Kim Honey: You are working as an athletic therapist right now, are you not?

Erica Porter: Part-time. Yes.

Kim Honey: Do you figure you’ll be employed when you’re out?

Erica Porter: I hope so. My mentor has been giving me quite a few games back in Lennoxville, and I’ve been talking to her and they’re hopefully going to be giving me a more permanent position in the future.

Kim Honey: You were also captain of the Stingers hockey team, so you had to motivate people. Tell us a bit about how you figured that out.

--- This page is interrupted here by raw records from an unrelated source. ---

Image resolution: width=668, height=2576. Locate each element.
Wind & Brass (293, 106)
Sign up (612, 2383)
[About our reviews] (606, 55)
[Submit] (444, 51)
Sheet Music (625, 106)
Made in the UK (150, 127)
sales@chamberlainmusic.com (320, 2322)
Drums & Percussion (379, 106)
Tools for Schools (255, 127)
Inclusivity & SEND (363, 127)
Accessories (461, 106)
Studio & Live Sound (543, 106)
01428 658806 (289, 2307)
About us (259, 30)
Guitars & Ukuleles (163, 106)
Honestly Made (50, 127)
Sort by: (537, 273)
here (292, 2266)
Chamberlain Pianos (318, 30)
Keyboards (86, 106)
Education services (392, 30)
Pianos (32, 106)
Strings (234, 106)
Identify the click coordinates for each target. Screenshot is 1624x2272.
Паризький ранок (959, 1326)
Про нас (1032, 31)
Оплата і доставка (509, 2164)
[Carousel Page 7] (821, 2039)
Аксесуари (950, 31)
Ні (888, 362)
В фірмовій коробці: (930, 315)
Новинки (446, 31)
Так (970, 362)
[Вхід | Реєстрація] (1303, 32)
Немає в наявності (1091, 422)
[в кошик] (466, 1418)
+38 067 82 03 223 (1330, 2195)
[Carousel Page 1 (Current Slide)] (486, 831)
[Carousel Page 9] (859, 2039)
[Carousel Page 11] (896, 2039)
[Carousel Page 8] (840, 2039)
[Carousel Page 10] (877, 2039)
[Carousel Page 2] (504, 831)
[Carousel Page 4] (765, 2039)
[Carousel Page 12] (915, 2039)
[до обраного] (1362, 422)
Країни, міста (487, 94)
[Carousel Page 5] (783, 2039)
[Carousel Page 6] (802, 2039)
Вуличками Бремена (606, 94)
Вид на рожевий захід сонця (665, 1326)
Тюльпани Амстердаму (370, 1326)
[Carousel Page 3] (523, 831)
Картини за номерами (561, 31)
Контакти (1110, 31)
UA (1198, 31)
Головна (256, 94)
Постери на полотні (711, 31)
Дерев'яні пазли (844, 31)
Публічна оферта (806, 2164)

Erica Porter: Trying to motivate a whole team, you can’t always come at it with the same tactics, there are going to be multiple personalities, multiple mind frames, different backgrounds and everything. So you can’t always try and motivate a whole group in the exact same way. If you are talking to a whole group, you can try and change it up. But if you really want to focus in on the person, if they’re having a bad game or if they’re having a bad week or whatever, you really have to look at their personality and try and figure out ways that you can help them get better.

Kim Honey: And that’s teamwork, folks.